== Reading passage ==
==============================

Hawaiian monk seal gets eye removed in surgery

HONOLULU (AP) - Veterinarians have removed the infected eye of a young, underweight Hawaiian monk seal during surgery at the Honolulu Zoo.

The 1-to-2 year-old female juvenile found on Niihau was losing weight because it couldn't feed itself, federal officials said.

The 95-pound animal was so thin that its hips and spine became more visible, said Dr. Michelle Barbieri, conservation medicine veterinarian for the Marine Mammal Center, a California-based organization helping treat the seal.

She said seals with only one eye can do well in the wild.

Bariberi said it appears something punctured the seal's eyeball, and Its lower eyelid was cut. Doctors don't know whether humans injured the animal.

The seal has shown a great appetite since the surgery was performed Wednesday, Bariberi said, the Honolulu Star-Advertiser (http://bit.ly/1kD7Sno) reported.

"It's really an encouraging sign in her recovery," she said. "So far things are looking pretty good."

==============================

== Supplied data ==
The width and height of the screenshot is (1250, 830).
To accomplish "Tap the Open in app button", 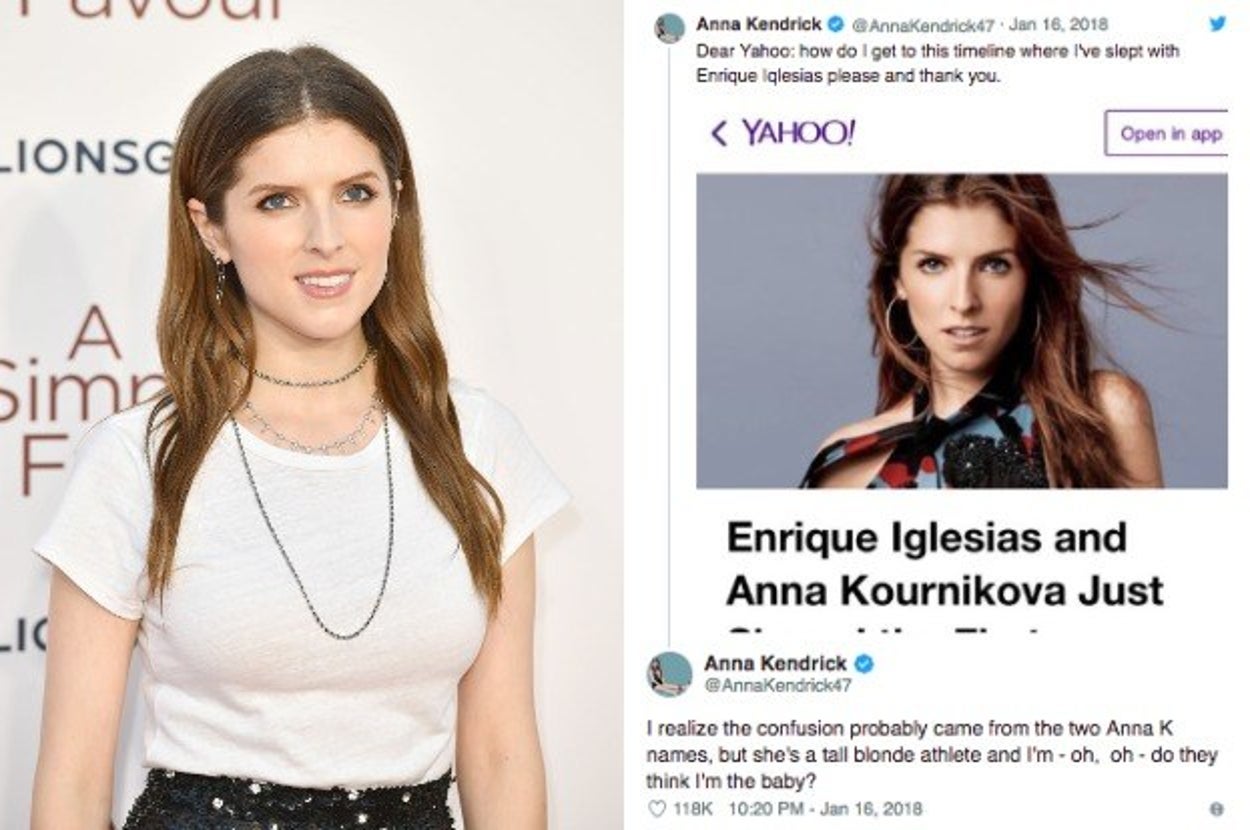I will tap(1166, 133).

==============================

== Work request 1 ==
In the monk seal article, why was the young seal losing weight? Answer in one to three sentences.
== Work request 2 ==
Pick up the article about the Hawaiian monk seal's eye surgery where it ends, and continue it.

== Exercise output 1 ==
Federal officials said the seal was losing weight because it couldn't feed itself.

== Exercise output 2 ==
Hawaiian monk seals are a critically endangered species. Fewer than 1,100 remain and the population is declining about 4 percent a year.

A Coast Guard C-130 flew the seal identified as R1KU to Oahu as part of a regular training flight.

A federal team initially treated her with antibiotics on Niihau after the Robinson family, which owns the island, reported her injury. Officials decided to bring her to Oahu after she kept losing weight.

"We're very, very thankful to the Robinson family for notifying us," said David Schofield, marine mammal response manager for the National Oceanic and Atmospheric Administration in Hawaii.